Knowing Colours Is Key To Being Fashion Conscious..the Hue For You
September 29th, 2003
Naming colours is key to fashion, experts say
Pink isn´t just pink, it´s phlox or blush. Beige isn´t beige when it can be sand or champagne. And brown certainly would never be brown when it could be cinnamon, tobacco or stone.
Designers unveiling their latest looks at the semi-annual New York fashion week say they spend untold effort not only choosing colours but naming those hues, drawing inspiration from old movies, summer resorts, Victorian lingerie and even childhood memories.
At the Anne Klein show on Tuesday, the colour brown was coined bark, white was cloud, black was pitch and pink was the phlox flower. At bill Blass, brown was stone, grey was pearl, beige was champagne, off-white was candlelight, gold was cognac, green was seafoam, pink was blush and brown was cinnamon and butterscotch and creme brulee.
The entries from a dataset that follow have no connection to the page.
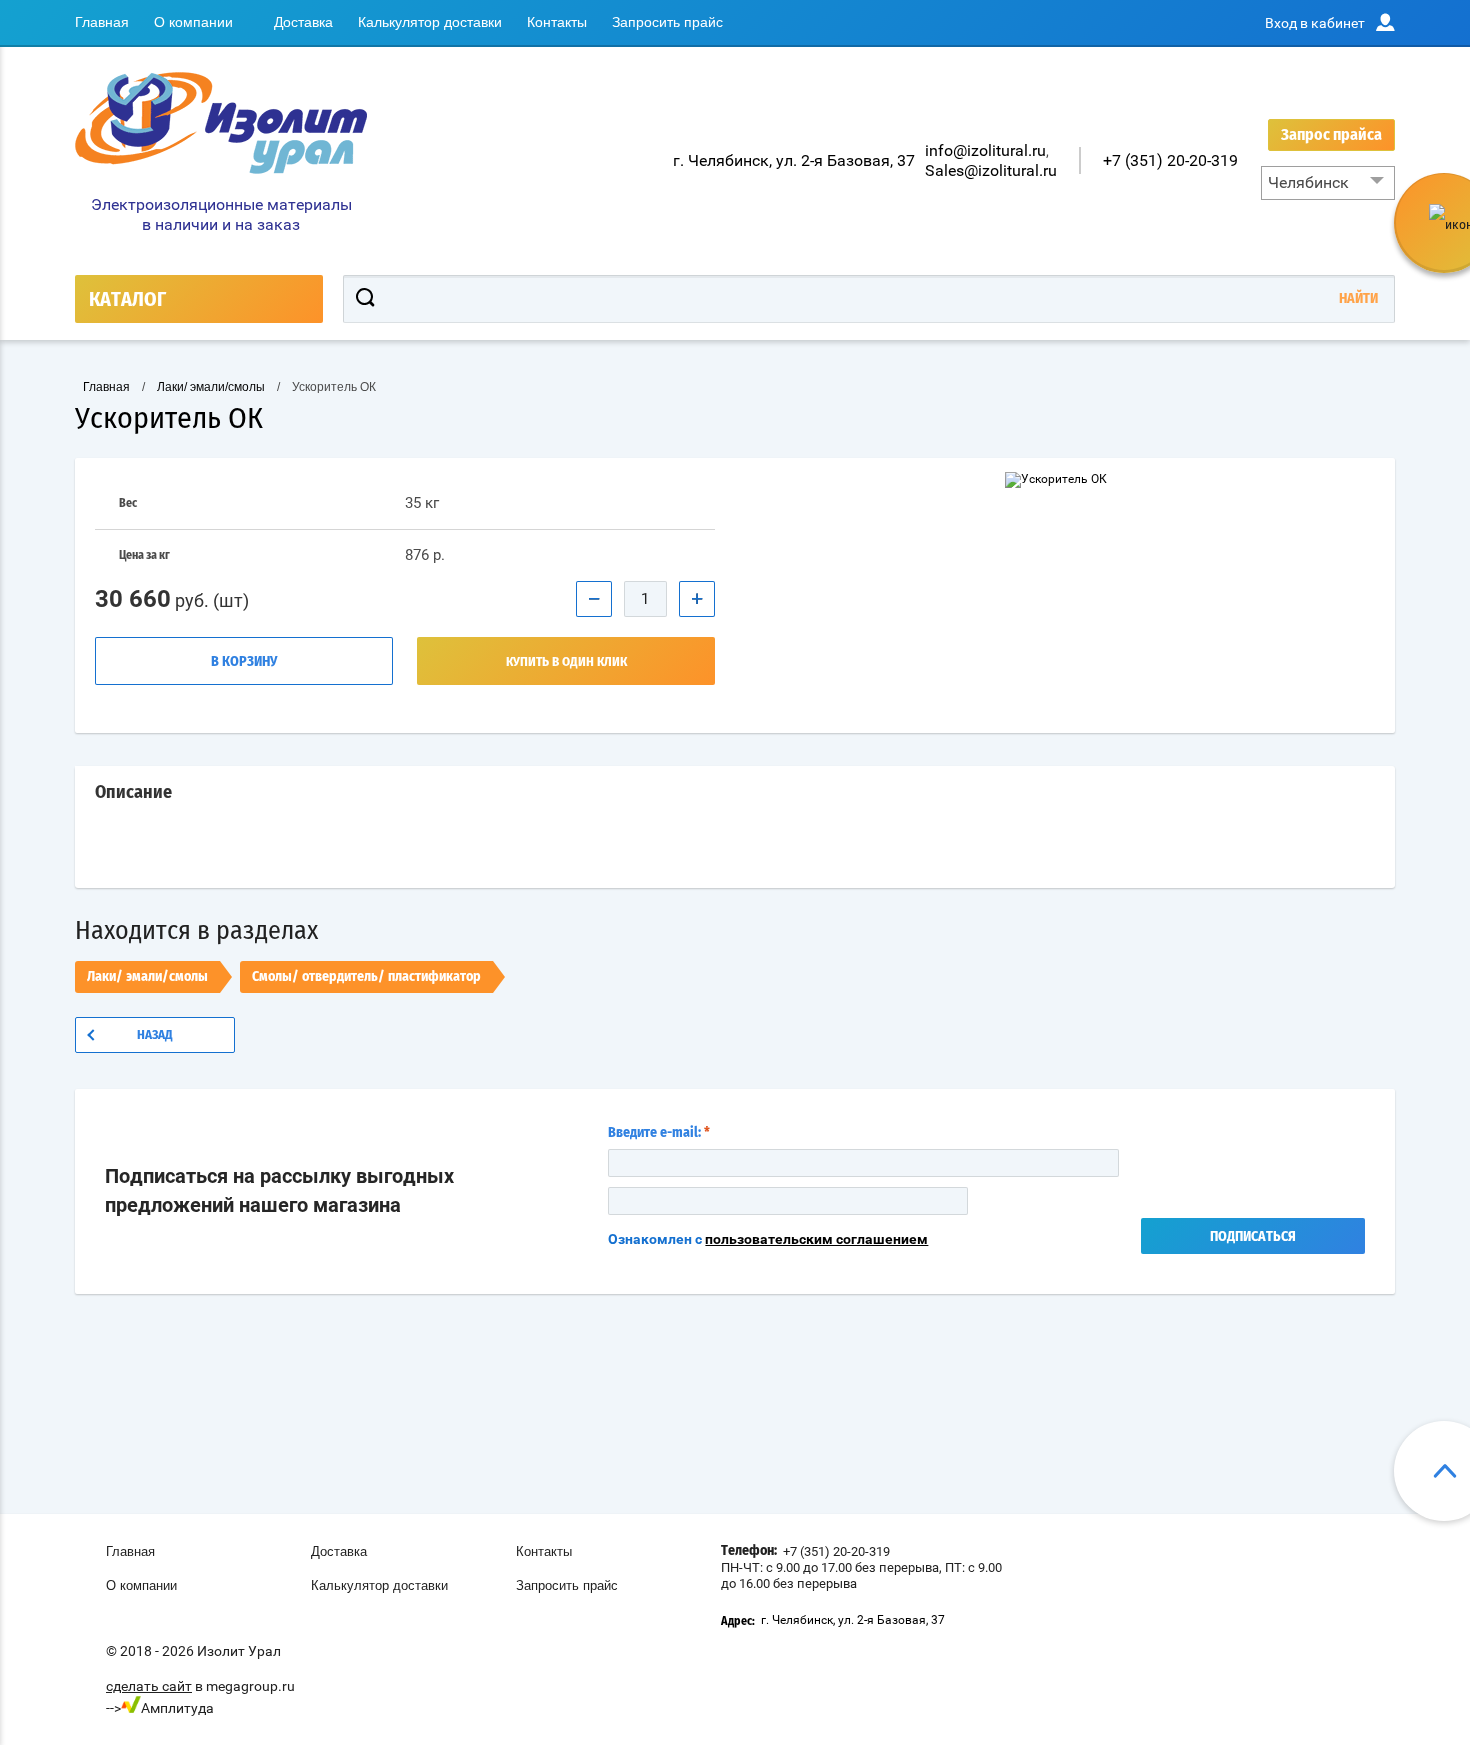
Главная (102, 22)
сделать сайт (149, 1686)
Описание (133, 793)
Colour names derived from food, flowers and nature have the most appeal, colour psychologist Leatrice Eisemaa said.
“Who can resist?” Said Eiseman, executive director of the Pantone colour Instiitute, considered by many to be a definitive source on colour in fashion, textile and interior design.
“It evokes a picture and it evokes a scent,” She said. “You get as many senses going as possible.”
Take the word “dew”, she said. While it is neither tangible nor any particular colour, “it´s something wonderful.” By comparison, “Shrek” green, based on the children´s movie, would not be a particularly good name in fashion.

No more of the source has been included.